2)或或使用标准JCE来读取X.509格式密钥:将字节包装在 X509EncodedKeySpec 中，将其提供给 KeyFactory 的code> .generatePublic()，并将结果转换为 RSAPublicKey .然后调用 .getModulus()和 .getPublicExponent()来获取数学值并将其编码在ASN.1 DER中，其结构为在PKCS#1 rfc3447 中定义的RSAPublicKey(用于rfc3279中的PKIX/X.5092.2.1). BigInteger.toByteArray()给出了ASN.1想要的大尾数带符号的二进制补码形式，所以它包括:获取两个 .toByteArray()值，分别为每个添加tag = INTEGER(0x02)和长度前缀，然后为它们的串联添加一个tag = SEQUENCE-composite(0x30)和长度前缀.然后继续执行步骤3.

2) Or use standard JCE to read the X.509 format key: wrap the bytes in an X509EncodedKeySpec, give it to .generatePublic() of a KeyFactory for RSA, and cast the result to RSAPublicKey. Then call .getModulus() and .getPublicExponent() to get the mathematical values and encode them in ASN.1 DER with the structure RSAPublicKey defined in PKCS#1 rfc3447 (used for PKIX/X.509 in rfc3279 2.2.1). BigInteger.toByteArray() gives exactly the big-endian signed two's-complement form that ASN.1 wants, so this consists of: get both .toByteArray() values, add tag=INTEGER (0x02) and length prefixes to each one, then add a tag=SEQUENCE-composite (0x30) and length prefix to their concatenation. Then proceed to step 3.

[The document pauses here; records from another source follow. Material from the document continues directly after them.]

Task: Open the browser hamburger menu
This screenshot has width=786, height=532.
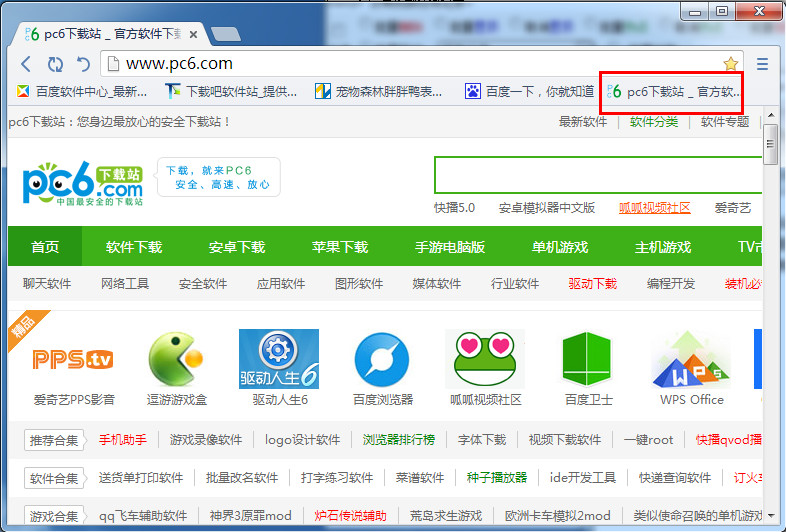Action: coord(762,64)
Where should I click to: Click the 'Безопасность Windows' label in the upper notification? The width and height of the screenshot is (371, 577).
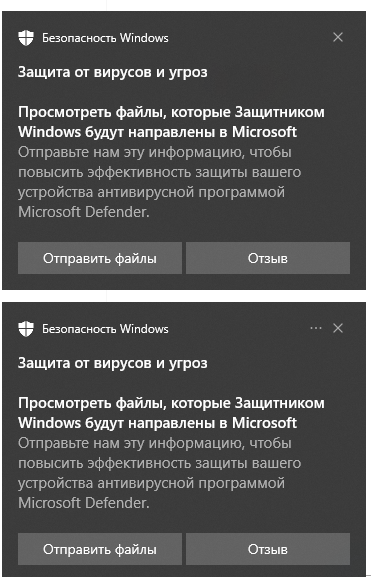[x=105, y=38]
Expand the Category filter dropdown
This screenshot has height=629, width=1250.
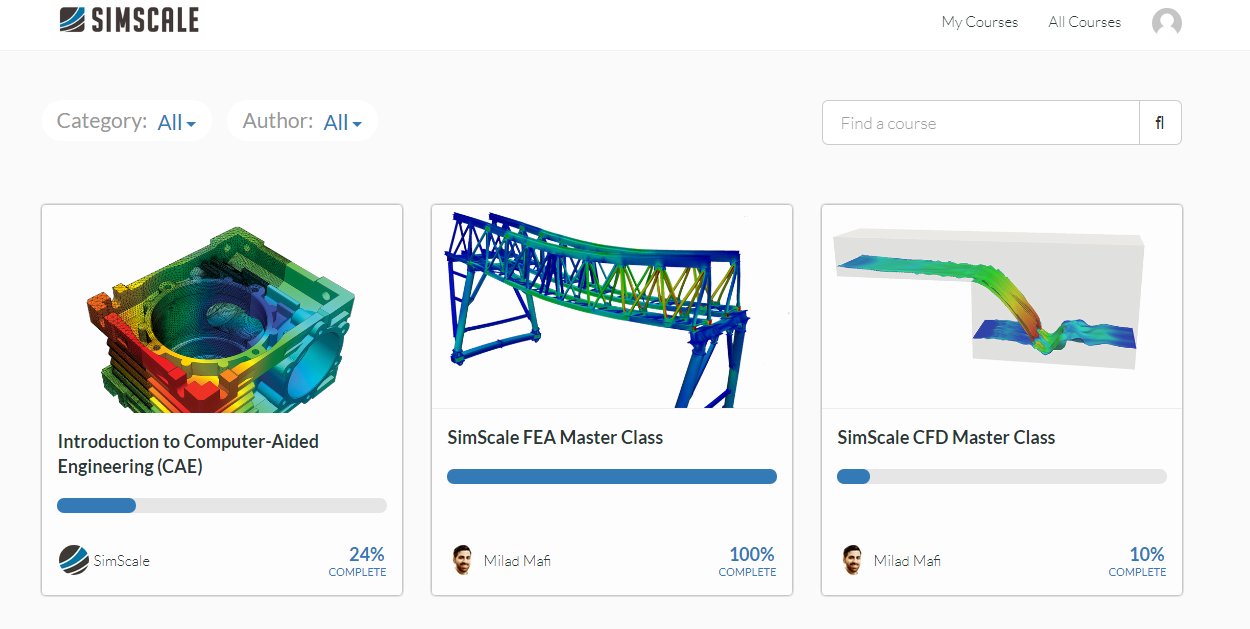click(176, 122)
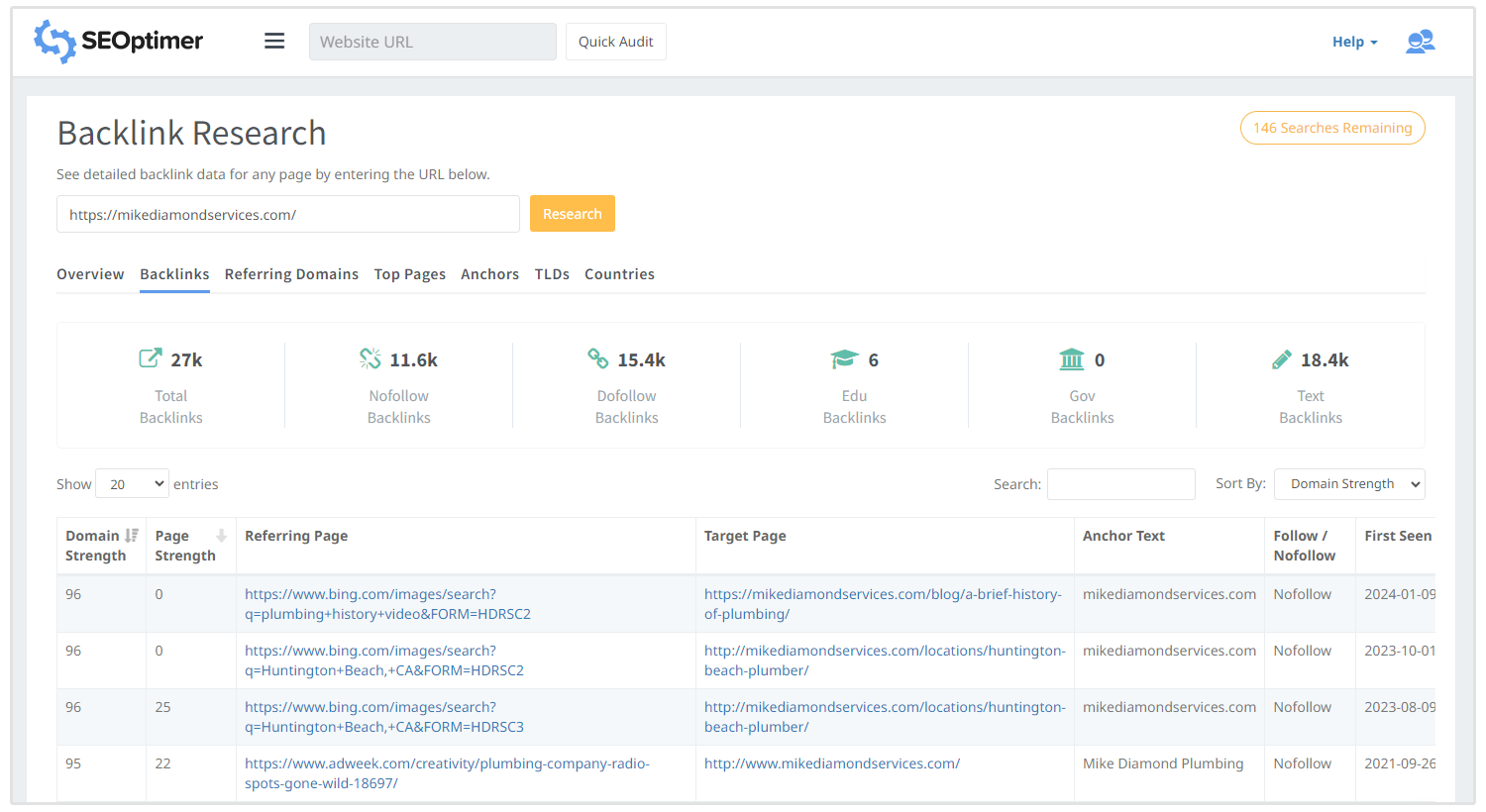This screenshot has height=812, width=1486.
Task: Open the Sort By Domain Strength dropdown
Action: click(1348, 484)
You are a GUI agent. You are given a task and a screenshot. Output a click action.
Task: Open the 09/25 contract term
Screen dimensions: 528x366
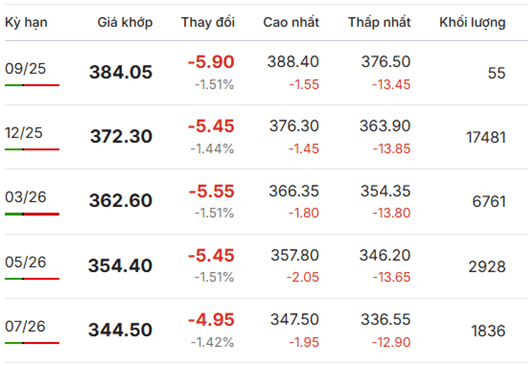click(x=25, y=69)
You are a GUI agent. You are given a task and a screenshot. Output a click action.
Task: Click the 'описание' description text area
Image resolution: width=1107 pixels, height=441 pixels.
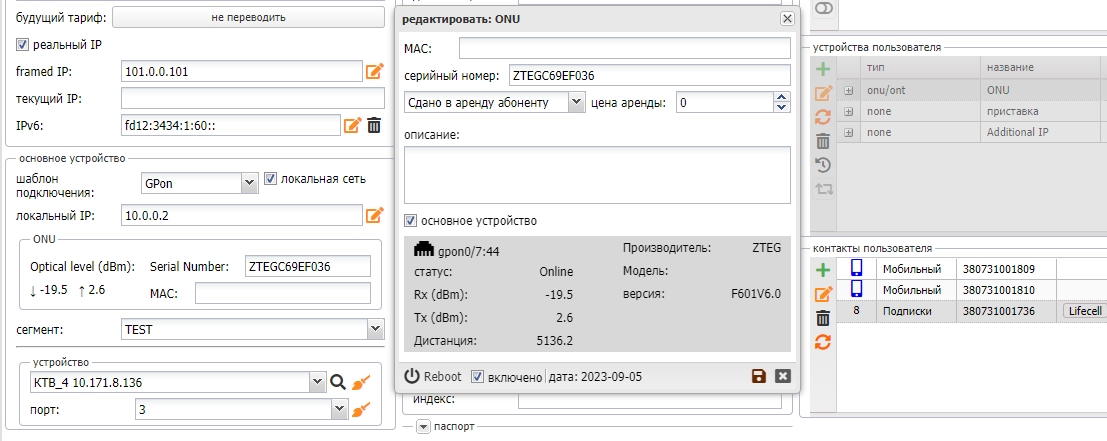click(597, 174)
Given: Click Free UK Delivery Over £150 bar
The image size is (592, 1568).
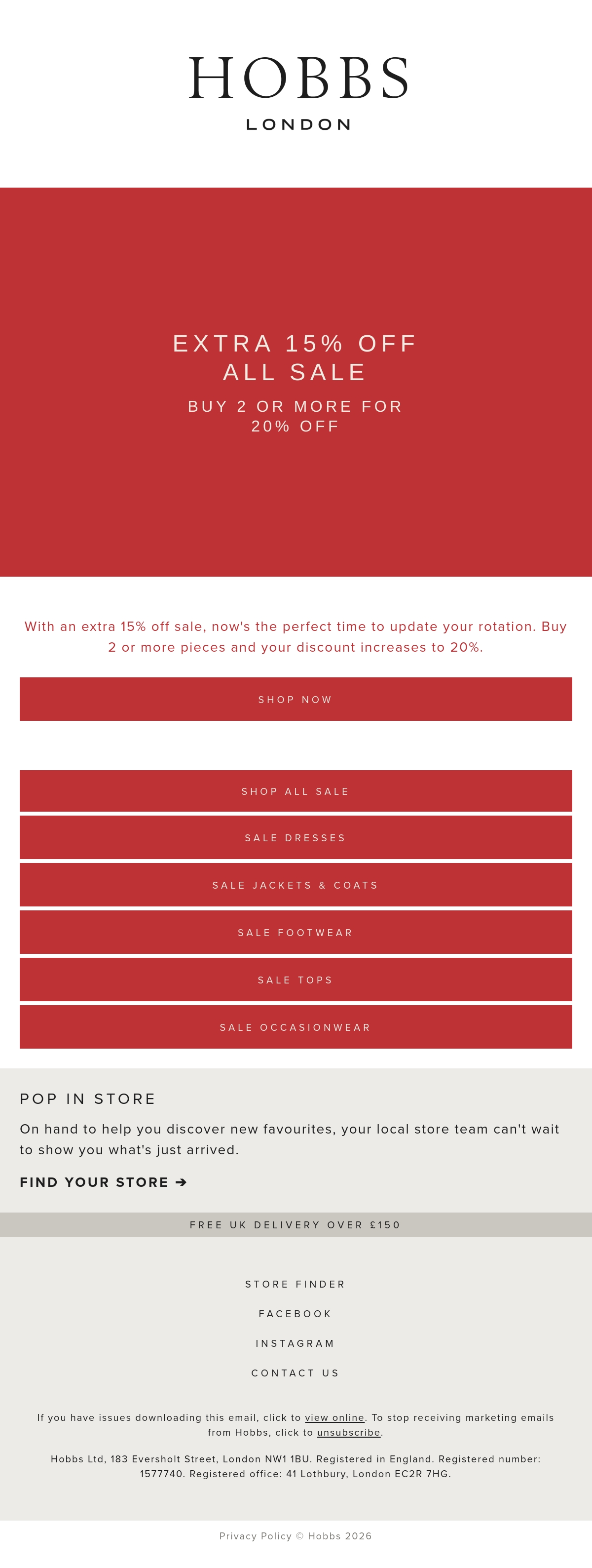Looking at the screenshot, I should tap(296, 1225).

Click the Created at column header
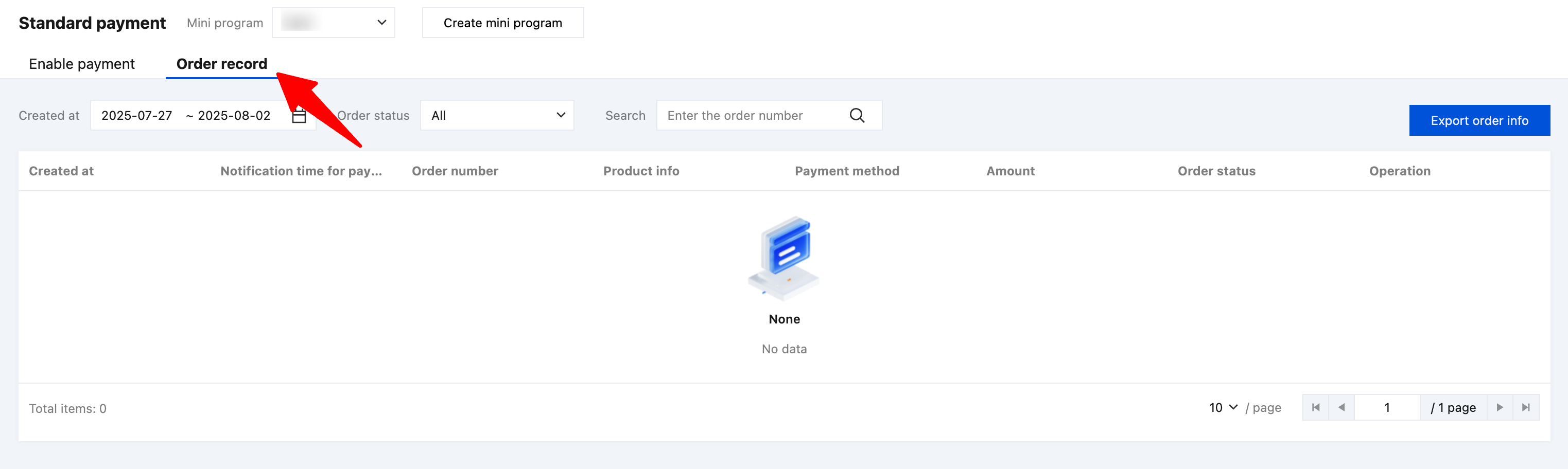tap(61, 171)
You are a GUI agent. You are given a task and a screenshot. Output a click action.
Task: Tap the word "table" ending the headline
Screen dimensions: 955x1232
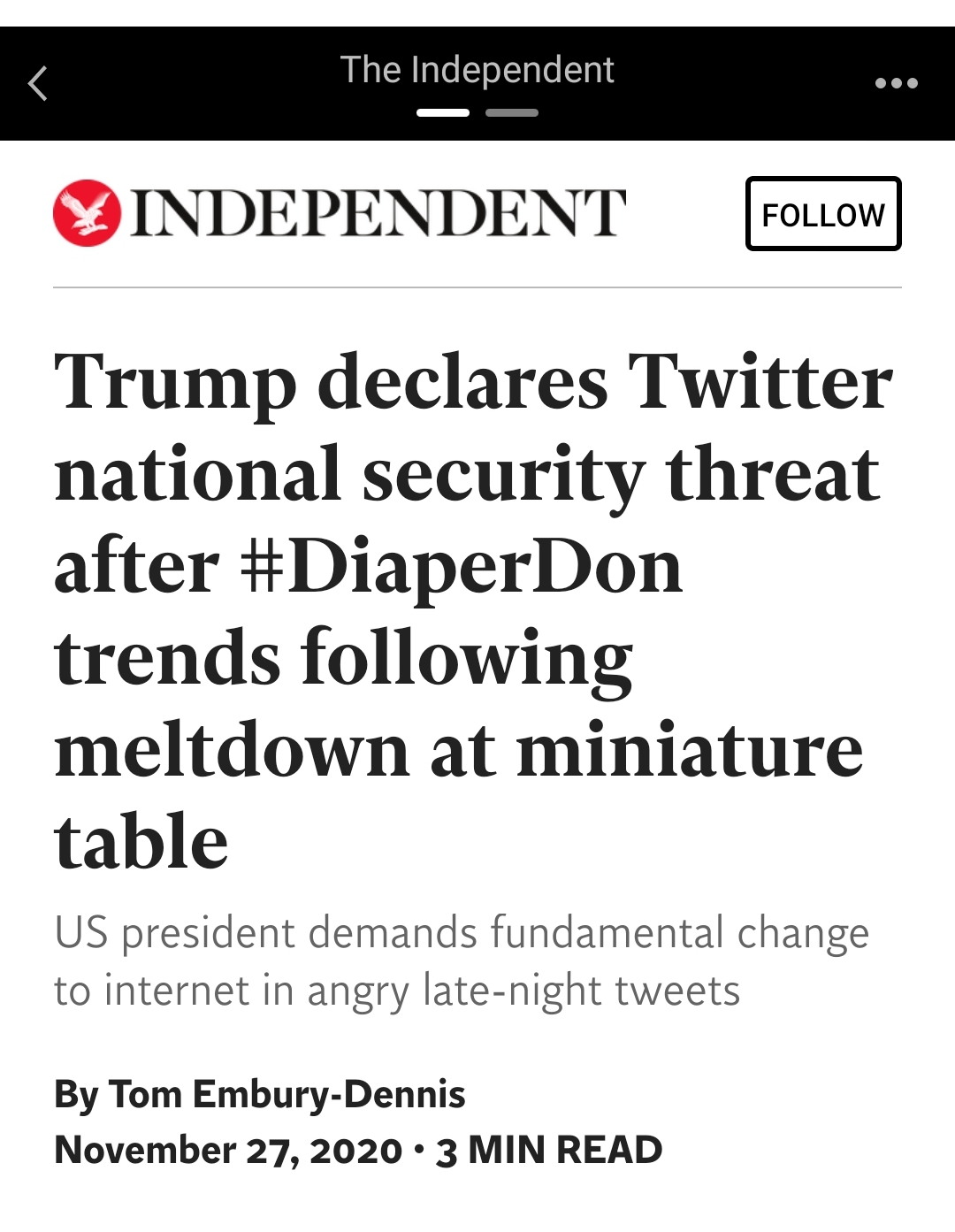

3)现在，您具有构成PKCS#1 RSAPublicKey的字节，转换为PEM :编码为base64；如有必要，请分成几行(以64个字符为单位)，或者为了确保安全起见；并添加"BEGIN"和"END"行，除非不需要.

3) Now you have the bytes constituting a PKCS#1 RSAPublicKey, convert to PEM: encode to base64; break into lines (at 64 chars) if needed, or always to be safe; and add "BEGIN" and "END" lines, unless not needed.

这篇关于将X509公钥转换为RSA公钥的文章就介绍到这了，希望我们推荐的答案对大家有所帮助，也希望大家多多支持IT屋！